Porque el partido fue un intercambio constante de golpes, emociones y pequeñas rebeliones. Hubo conatos de fuga para ambos equipos: el Casademont llegó a rozar el control en el tercer cuarto y el Avenida pareció acariciar media clasificación tras arrancar el último acto con un +10 que imponía respeto. Pero nadie logró rematar a nadie. Cada parcial encontraba respuesta. Cada mazazo devolvía otro. Igualdad fue la palabra que definió una semifinal que sigue completamente viva y cuyo desenlace viajará ahora a Zaragoza, donde la Marea Roja intentará convertir el Príncipe Felipe en el juez definitivo de la serie.
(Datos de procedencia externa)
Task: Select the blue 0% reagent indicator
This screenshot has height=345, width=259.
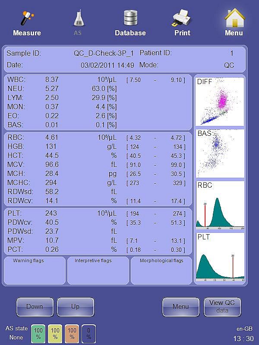Action: pos(88,334)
El duelo arrancó con un Perfumerías Avenida jugando una marcha por encima. Las salmantinas encontraron pronto el camino en Spreafico y en una Iyana Martín que hacía fácil lo difícil (5-2). Sin embargo, este Casademont Zaragoza ya ha demostrado demasiadas veces que no entiende de inicios incómodos. Hempe sacó la guadaña en la pintura y un triple a pura veteranía de Oma equilibró un primer tramo que tuvo aroma de partida de ajedrez entre dos gigantes (9-9). Sin embargo, con la entrada de las segundas unidades, el partido cambió de piel. Todo se volvió más espeso, más pantanoso. Avenida y Casademont empezaron a caminar entre pérdidas, faltas y ataques sin demasiado brillo, donde cada posesión pesaba como una hipoteca.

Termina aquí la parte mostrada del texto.